## PASSAGE FOURNI:
Par ailleurs, elle déclare également qu'il convient de ne pas perdre de vue, d'une part, que l'état de besoin est souvent la conséquence d'une situation structurelle (...) et d'autre part, que l'on ne peut jamais laisser personne sans aucune ressource, ce qui serait contraire à l'article 1er de la loi. Par conséquent, l'échec total ou partiel du projet ne peut justifier par lui-même le refus de l'aide sociale. [29]

 

 

Ni le contrat comme moyen de guidance, ni la prime d’insertion ne seront adoptés. Toutefois tous deux inspireront l’idée d’un contrat d’intégration prévu dans le programme d’urgence pour une société plus solidaire.

 

 

B.            L’article 61

 

Dés son adoption, la loi de 1976 contenait l’article 61. Ce dernier était libellé de la manière suivante :

 

Le centre peut recourir à la collaboration de personnes, d’établissements ou de services qui, créés soit par des pouvoirs publics, soit par l’initiative privée, disposent des moyens nécessaires pour réaliser les diverses solutions qui s’imposent, en respectant le libre choix de l’intéressé.

 

Le centre peut supporter les frais éventuels de cette collaboration, s’ils ne sont pas couverts en exécution d’une autre loi, d’un règlement, d’un contrat ou d’une décision judiciaire.

 

Dans le même but, le centre peut conclure des conventions soit avec un autre centre public d’aide sociale, un autre pouvoir public ou un établissement d’utilité publique, soit avec une personne privée ou un organisme privé.

 

Cette disposition connaîtra des modifications, à travers la subsidiation prévue à l’article 18 de la loi sur le minimex, en 1998. Nous y reviendrons plus loin.

 


 

2.                La loi du 12 janvier 1993 : Programme d’urgence pour une société plus solidaire[30]

 

 

 

En 1993, le gouvernement fédéral souhaite mettre en œuvre un « Programme d’urgence pour une société plus solidaire »[31]. Ce programme se divise en quatre parties. La première partie vise à abroger la loi de 1891 réprimant le vagabondage et la mendicité ainsi que certains articles du Code Pénal ayant trait à la même problématique. La seconde partie introduit dans l’aide sociale la notion de projets individualisés d’intégration sociale établis sur base de relations contractuelles. La part du minimex prise en charge par l’Etat est revue dans la troisième partie et la dernière partie concerne l’unification des voies de recours en matière d’aide sociale et de minimex. Nous nous arrêterons ici à la deuxième partie du programme, qui marque selon nous une étape décisive vers les politiques dites actives en matière d’aide sociale.

 

Il s’agit donc d’une initiative visant à rendre la société plus solidaire. Dans l’exposé des motifs qu'elle présente devant la Chambre, la Ministre[32] précise que le gouvernement veut parfaire la protection sociale en reconnaissant aux centres publics d’aide sociale une mission essentielle de promouvoir avec les citoyens les plus pauvres eux-mêmes et avec tous les partenaires locaux disponibles une politique d’intégration sociale qui se veut un dépassement substantiel d’une politique traditionnelle d’aide sociale[33].

## DONNÉES PRÉSENTÉES:
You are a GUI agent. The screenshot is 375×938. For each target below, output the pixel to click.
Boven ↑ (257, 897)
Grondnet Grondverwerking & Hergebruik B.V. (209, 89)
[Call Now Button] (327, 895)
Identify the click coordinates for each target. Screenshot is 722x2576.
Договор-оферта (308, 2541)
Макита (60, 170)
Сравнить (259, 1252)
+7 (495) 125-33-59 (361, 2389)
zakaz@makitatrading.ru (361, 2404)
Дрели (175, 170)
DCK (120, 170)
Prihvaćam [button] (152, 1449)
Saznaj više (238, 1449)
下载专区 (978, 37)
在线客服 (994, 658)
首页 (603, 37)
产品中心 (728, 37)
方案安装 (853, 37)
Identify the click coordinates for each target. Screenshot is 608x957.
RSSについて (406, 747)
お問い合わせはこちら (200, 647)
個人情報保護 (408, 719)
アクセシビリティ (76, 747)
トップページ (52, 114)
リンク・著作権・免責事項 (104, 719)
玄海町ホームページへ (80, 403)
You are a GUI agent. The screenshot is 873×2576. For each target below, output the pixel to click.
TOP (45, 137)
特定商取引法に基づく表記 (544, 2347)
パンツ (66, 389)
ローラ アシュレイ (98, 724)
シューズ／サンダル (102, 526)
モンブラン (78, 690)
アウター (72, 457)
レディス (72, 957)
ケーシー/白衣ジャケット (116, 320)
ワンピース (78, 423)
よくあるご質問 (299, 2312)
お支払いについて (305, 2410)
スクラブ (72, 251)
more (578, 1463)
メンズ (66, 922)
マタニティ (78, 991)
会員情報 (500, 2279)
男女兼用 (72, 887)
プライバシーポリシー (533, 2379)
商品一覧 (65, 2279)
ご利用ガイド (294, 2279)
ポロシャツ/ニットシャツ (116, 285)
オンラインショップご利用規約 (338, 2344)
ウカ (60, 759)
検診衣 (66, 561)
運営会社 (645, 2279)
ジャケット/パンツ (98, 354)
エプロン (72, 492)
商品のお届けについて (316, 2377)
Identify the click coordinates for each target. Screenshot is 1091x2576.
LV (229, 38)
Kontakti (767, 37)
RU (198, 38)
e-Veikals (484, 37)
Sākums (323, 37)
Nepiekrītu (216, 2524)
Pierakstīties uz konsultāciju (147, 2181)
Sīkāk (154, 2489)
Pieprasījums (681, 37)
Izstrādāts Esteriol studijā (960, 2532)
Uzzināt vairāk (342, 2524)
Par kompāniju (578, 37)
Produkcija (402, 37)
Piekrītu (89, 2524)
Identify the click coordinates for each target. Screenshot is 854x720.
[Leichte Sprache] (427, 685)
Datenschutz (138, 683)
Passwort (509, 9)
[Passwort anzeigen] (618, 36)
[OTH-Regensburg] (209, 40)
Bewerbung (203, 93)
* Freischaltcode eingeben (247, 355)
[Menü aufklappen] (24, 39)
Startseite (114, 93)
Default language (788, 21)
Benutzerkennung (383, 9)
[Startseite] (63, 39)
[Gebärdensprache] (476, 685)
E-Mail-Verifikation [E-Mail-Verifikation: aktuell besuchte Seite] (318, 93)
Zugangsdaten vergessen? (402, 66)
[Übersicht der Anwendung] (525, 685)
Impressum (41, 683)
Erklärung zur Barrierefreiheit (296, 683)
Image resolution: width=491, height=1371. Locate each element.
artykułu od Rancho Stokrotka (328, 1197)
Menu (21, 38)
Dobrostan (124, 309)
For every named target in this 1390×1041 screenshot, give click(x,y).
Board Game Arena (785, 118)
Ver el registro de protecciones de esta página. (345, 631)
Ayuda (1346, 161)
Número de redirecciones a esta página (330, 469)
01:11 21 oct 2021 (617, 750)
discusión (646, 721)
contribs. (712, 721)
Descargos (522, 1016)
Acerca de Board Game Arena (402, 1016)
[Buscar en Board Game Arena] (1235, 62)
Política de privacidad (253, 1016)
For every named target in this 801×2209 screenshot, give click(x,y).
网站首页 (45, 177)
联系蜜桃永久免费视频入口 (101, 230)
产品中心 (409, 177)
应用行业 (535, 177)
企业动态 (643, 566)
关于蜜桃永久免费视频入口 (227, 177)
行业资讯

## EXERCICES À FAIRE:
1. Répondez aux questions suivantes à partir du passage sur l'aide sociale.
(a) En quelle année a été adoptée la loi qui contenait dès l'origine l'article 61 ?
(b) En combien de parties se divise le « Programme d'urgence pour une société plus solidaire » ?
(c) Quelle loi la première partie de ce programme vise-t-elle à abroger ?
2. Réécrivez le passage sur l'aide sociale depuis « Cette disposition connaîtra » jusqu'à « reviendrons plus loin. » inclus, en remplaçant « subsidiation » par « subvention ».
3. Rédigez la suite du passage sur l'aide sociale à partir de l'endroit où il s'arrête.

## RÉPONSES FOURNIES:
1.
(a) En 1976.
(b) En quatre parties.
(c) La loi de 1891 réprimant le vagabondage et la mendicité.

2.
Cette disposition connaîtra des modifications, à travers la subvention prévue à l’article 18 de la loi sur le minimex, en 1998. Nous y reviendrons plus loin.

3.
 

 

 

 

 

 

 

 

 

 

 

2.1.     L’origine du contrat d’intégration sociale

 

Ce projet trouve son origine dans l’idée du contrat comme moyen de guidance et dans la proposition de prime d’insertion faite quelques mois auparavant, mais également dans le projet pédagogique volontaire proposé par ATD et dans le Revenu Minimum d’Insertion français.

 

 

A.        Le mouvement A.T.D. Quart-Monde

 

Devant le Sénat[34], la Ministre a justifié la nécessité de proposer aux jeunes un contrat d’intégration sociale en se référant à la pratique de travail social d’A.T.D. Quart-Monde. Elle a cité un extrait du n°73 de la revue Igloo : « Concrètement, le contrat-projet est écrit et signé, d’une part par l’équipe… Il est généralement établi pour une période de six mois… Il est écrit en langage simple et stipule les responsabilités de chacune des deux parties. Il est un projet d’avenir et non un objectif à court terme… Le contrat-projet doit aider à retrouver ces notions de temps, d’espace, d’appartenance à une histoire, à une culture spécifique et celles-ci doivent servir de base de découverte, de capacité et de possibilités. »

 

 

B.        Le Revenu Minimum d’Insertion français

 

L'idée d'inscrire en loi la contractualisation de l'aide sociale est également inspirée du Revenu Minimum d'Insertion français. Comme l’a déclaré la Ministre aux Sénateurs, la contractualisation permet de réaffirmer les valeurs démocratiques que doit mettre en œuvre l’action sociale, d’insister sur la participation des usagers et de favoriser un dialogue réel entre l’institution et l’usager.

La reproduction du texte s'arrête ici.